Last month we found out that Virginia GOP congressional candidate Barbara Comstock thinks immigrants should be tracked like FedEx packages. Rep. Steve King from Iowa, who previously shared his belief that most undocumented immigrants are drug runners with "calves the size of cantaloupes," is trying to link immigrants to ISIS and Ebola. And Republican candidates across the country, including Tom Cotton in Arkansas, Scott Brown in New Hampshire, Terri Lynn Land in Michigan, and Pat Roberts in Kansas, are running anti-immigrant ads. "Illegal immigration is threatening our communities," warns one of Roberts' ads.

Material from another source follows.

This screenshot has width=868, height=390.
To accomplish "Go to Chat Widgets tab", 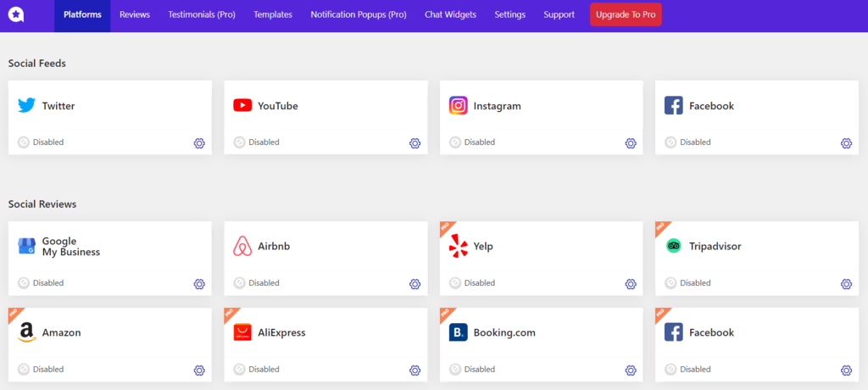I will coord(450,15).
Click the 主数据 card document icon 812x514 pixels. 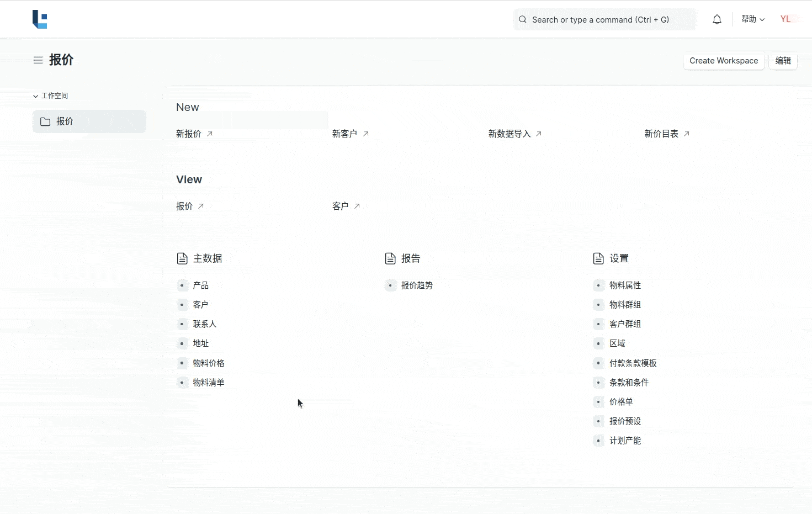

Not exactly the kind of rhetoric one might expect from a party trying remake its image among voters who care deeply about immigration reform. But far more important than the failed rebranding efforts of an increasingly out-of-touch party is the harm done to real people whose lives are touched by these dehumanizing myths. Ads labeling immigrants a "threat" to other Americans and comments comparing immigrants to objects or rodents don't just go out into the abyss of TV land. They reach - and hurt - real people in communities across America.

Not only is this anti-immigrant bigotry morally wrong, it's also bad politics. Someone may want to tell Republican strategists about the research showing that these ads actually have a reverse effect. According to Latino Decisions, studies have found that "anti-immigrant rhetoric and ads do not mobilize Republican voters, but rather lead to higher turnout among Latino voters who are angered by this campaign strategy."

It's possible that the GOP is making a cold (and ill-advised) calculation that relying on nativist myths about the supposed "threat" of undocumented immigrants will turn out their base in the midterms and that Latino voters will forget all about it by 2016. But I'd imagine that it's pretty hard to forget being called a drug runner or being compared to a FedEx box.

Or maybe Republicans are thinking that they can simply ignore Latino voters in the midterms since their numbers are relatively small in the states with the closest races. But this is also a bad bet. Though Colorado seems to be the only state where the mainstream media is talking about Latino voters, there are actually six states - Alaska, Colorado, Georgia, Iowa, Kansas, and North Carolina - where the polling margin between the Senate candidates is smaller than the percentage of the eligible electorate that is Latino.

And there is a very real possibility that Latino discontent with the GOP could cost them races in these states. For example, new polling this month shows that 77 percent of Latino voters in Colorado either believe that Republicans "don't care too much about Latinos" (37 percent), "take Hispanic voters for granted" (23 percent), or "are being hostile towards Latinos" (17 percent). In North Carolina, the numbers are similar. PFAW has been running Spanish-language ads in these and other key Senate states to make sure that when Republican candidates are spouting anti-immigrant rhetoric or pushing an agenda that harms Latino communities, voters hold them accountable on Election Day.

As Salon's Elias Isquith recently wrote, "The more Republicans attempt to turn anti-immigrant sentiment into a defining issue... the more they prove that the GOP is currently more of a faction than a national party interested in appealing to citizens of all 50 states." The Latino community, both immigrant and non-immigrant, is here to stay, and it's a growing, vibrant part of this country. So if the GOP wants to remain relevant, this so-called national political party has to start thinking about the whole nation and stop demeaning and alienating a large, and rapidly growing, swath of our country.